Quatro candidatos já se manifestaram. Michelle Bachelet, ex-presidente do Chile, incorpora experiência longa na ONU, incluindo cargos-chave como diretora-executiva da ONU Mulheres e alta comissária de Direitos Humanos. Rafael Grossi, atual chefe da AIEA, traz foco em segurança nuclear.
Perfil dos candidatos
Rebecca Grynspan, de Costa Rica, dirige a UNCTAD desde 2021 e representa a segunda mulher na disputa. Macky Sall, ex-presidente do Senegal, é o único candidato sem passagem pelo sistema da ONU, com experiência na União Africana. O grupo concilia questões de reforma e crise do multilateralismo.

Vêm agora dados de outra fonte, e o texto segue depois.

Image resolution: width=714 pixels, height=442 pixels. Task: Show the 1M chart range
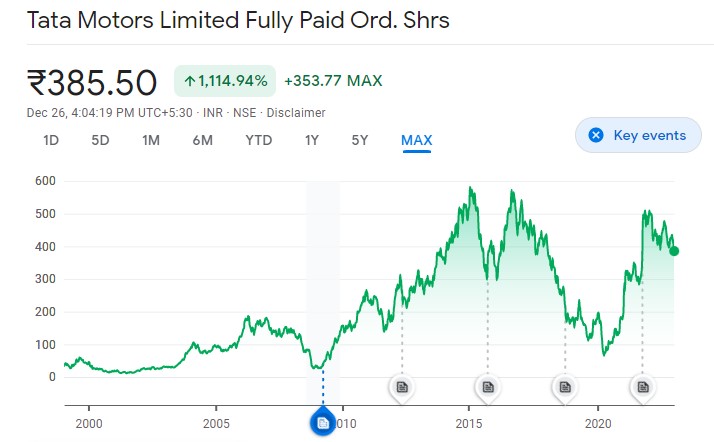pos(151,140)
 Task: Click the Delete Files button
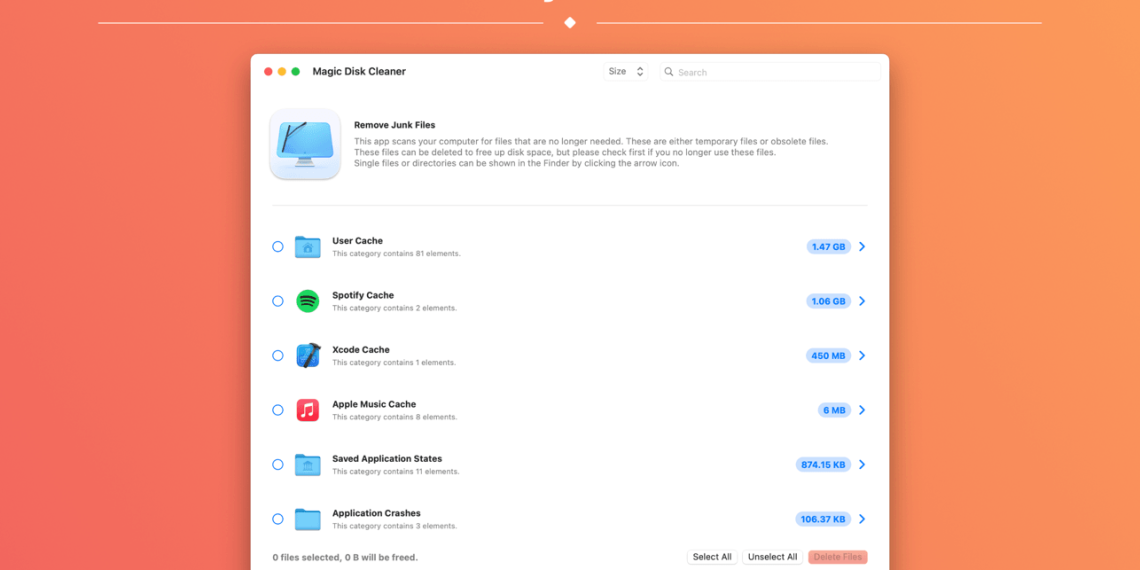click(837, 557)
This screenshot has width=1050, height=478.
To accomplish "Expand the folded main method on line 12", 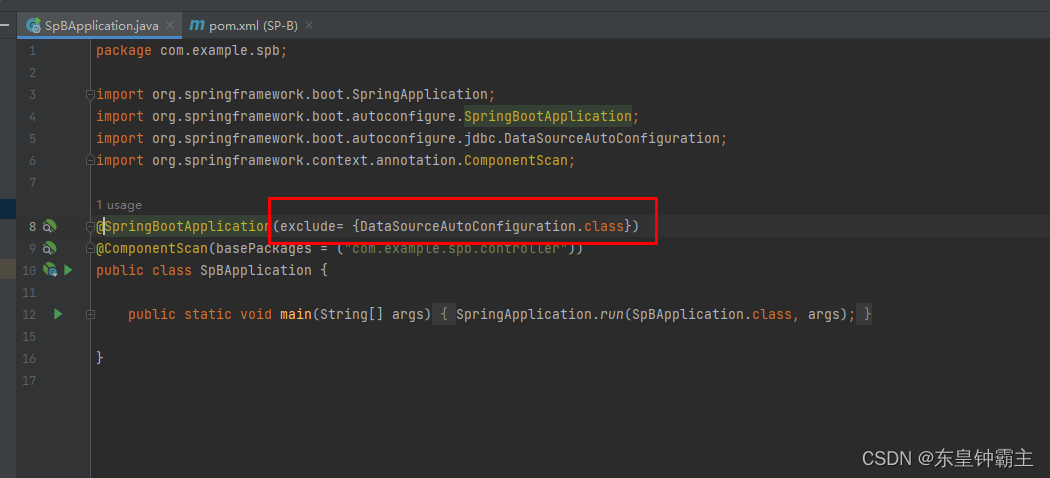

A busca pelo cargo envolve pressões políticas. Estados costumam defender que a próxima líder alinhe-se aos valores norte-americanos, segundo o embaixador dos EUA, Mike Waltz. O tema geopolítico influencia o escrutínio aos candidatos, especialmente no Conselho de Segurança.
Desafios e contexto
A América Latina reivindica o cargo com base em uma tradição de rotatividade regional, enquanto muitos preferem a inclusão de uma mulher na liderança. A dinamicidade financeira da ONU e a crise de confiança no multilateralismo aparecem entre os temas centrais.
Entre os pontos em análise, está a visão sobre reformas internas e a capacidade de manter alianças com os cinco membros permanentes do Conselho de Segurança, que detêm poder de veto. As sabatinas prosseguem ao longo de dois dias, em Nova York.